- The problem:
If an entry holds a picture, leave the picture out and copy the rest exactly.

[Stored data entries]

= = = = = = =

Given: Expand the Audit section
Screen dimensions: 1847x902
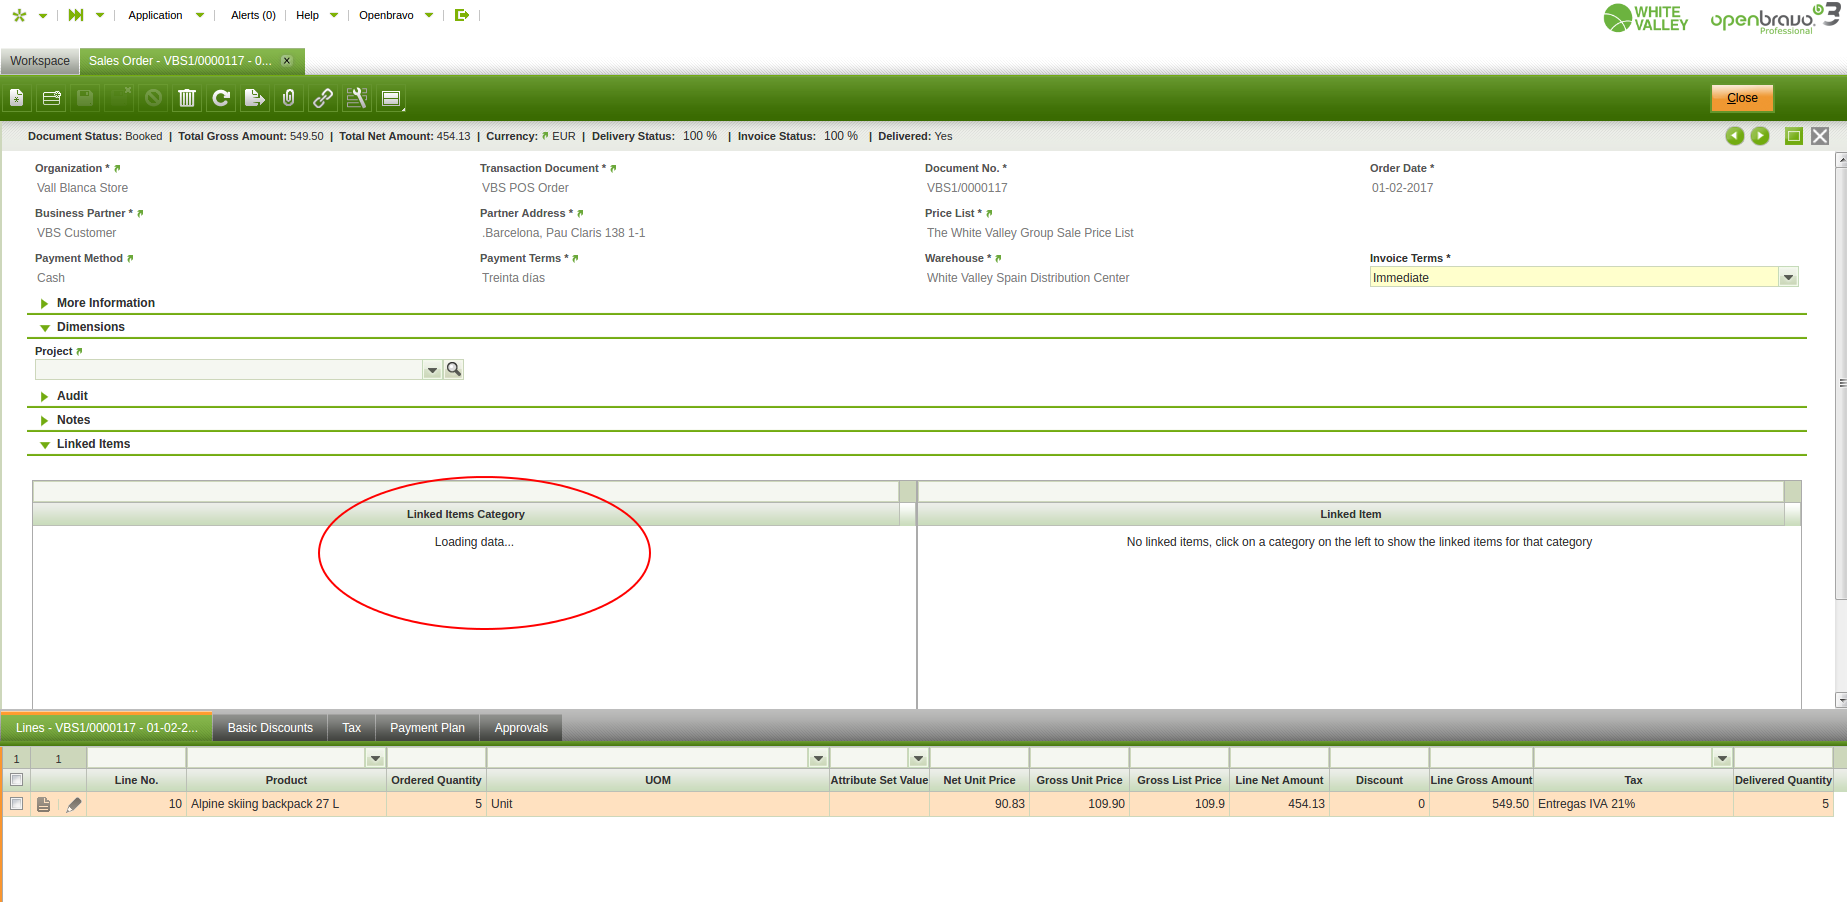Looking at the screenshot, I should (x=72, y=396).
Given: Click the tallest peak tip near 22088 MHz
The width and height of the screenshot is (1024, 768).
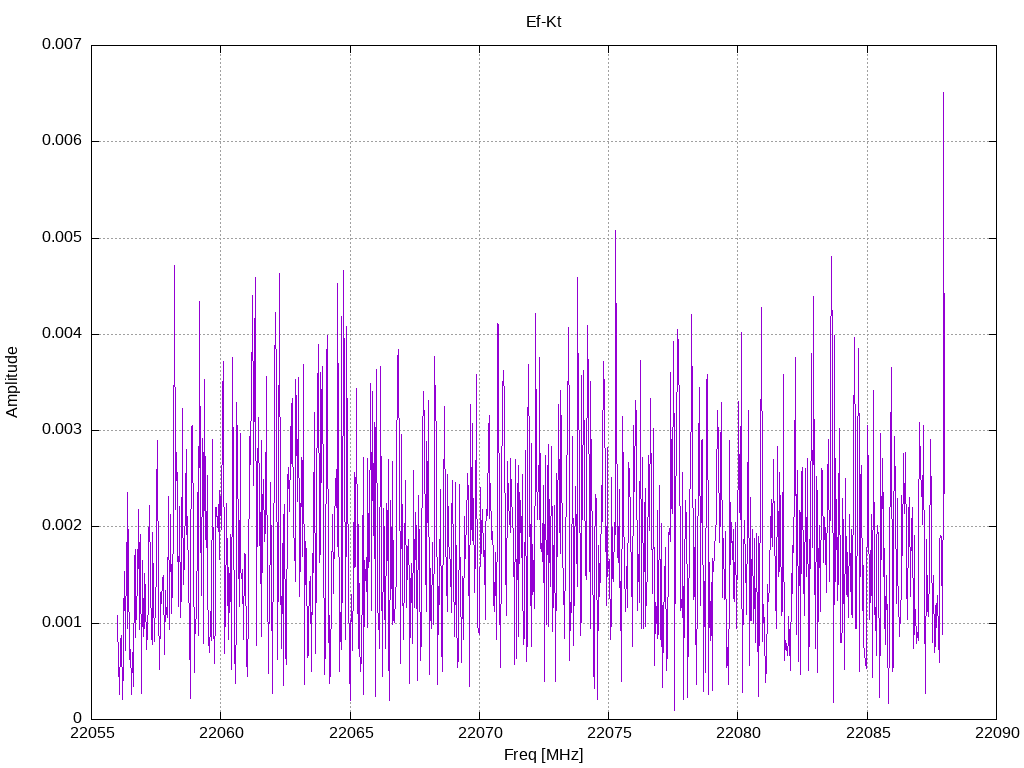Looking at the screenshot, I should [x=943, y=93].
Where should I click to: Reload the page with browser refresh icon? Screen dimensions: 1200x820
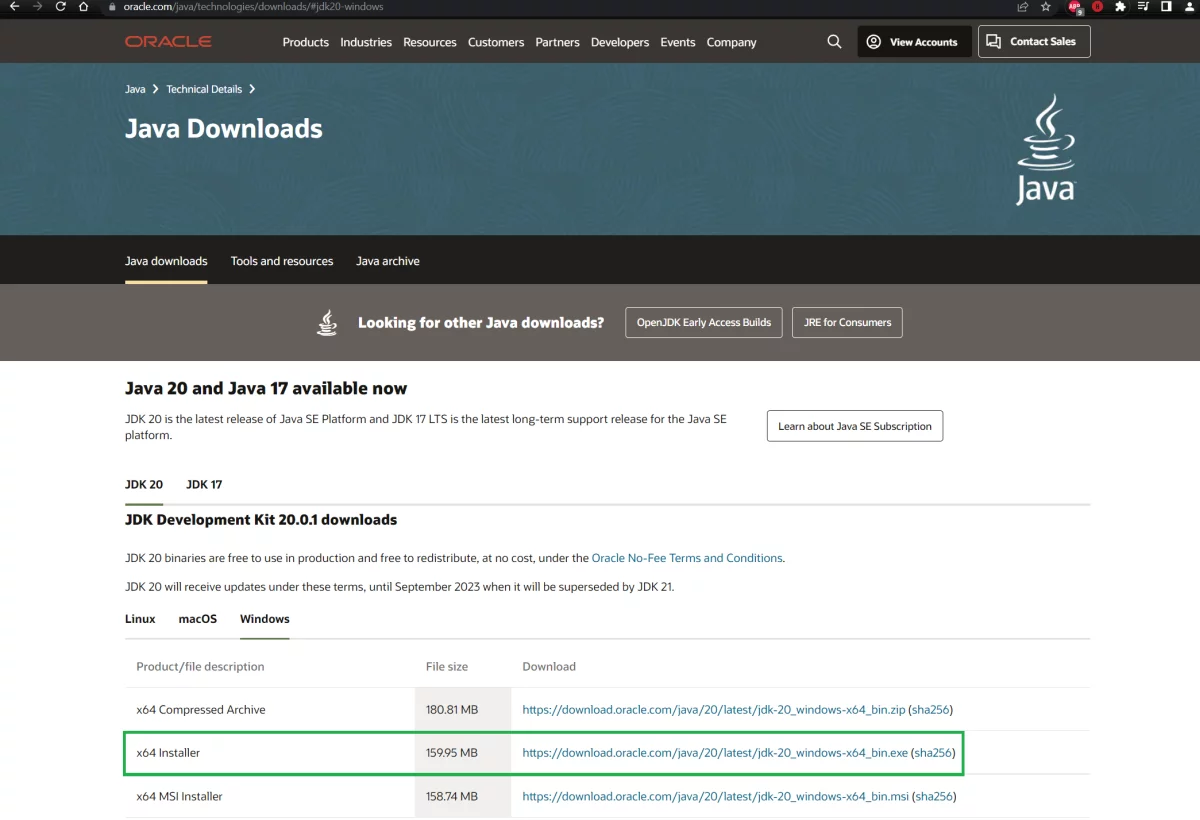pos(61,7)
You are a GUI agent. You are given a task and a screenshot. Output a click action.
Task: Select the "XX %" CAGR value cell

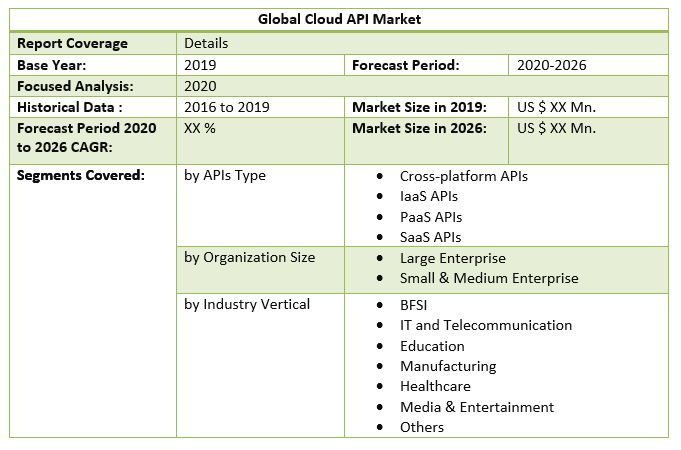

= = = = = = =

- Reply:
Given: Expand the Audit section
Screen dimensions: 1847x902
Looking at the screenshot, I should (x=72, y=396).
Given: Click the tallest peak tip near 22088 MHz
The width and height of the screenshot is (1024, 768).
Looking at the screenshot, I should [x=943, y=93].
Where should I click to: Reload the page with browser refresh icon? Screen dimensions: 1200x820
pos(61,7)
You are a GUI agent. You are given a task and a screenshot. Output a click action.
Task: Select the "XX %" CAGR value cell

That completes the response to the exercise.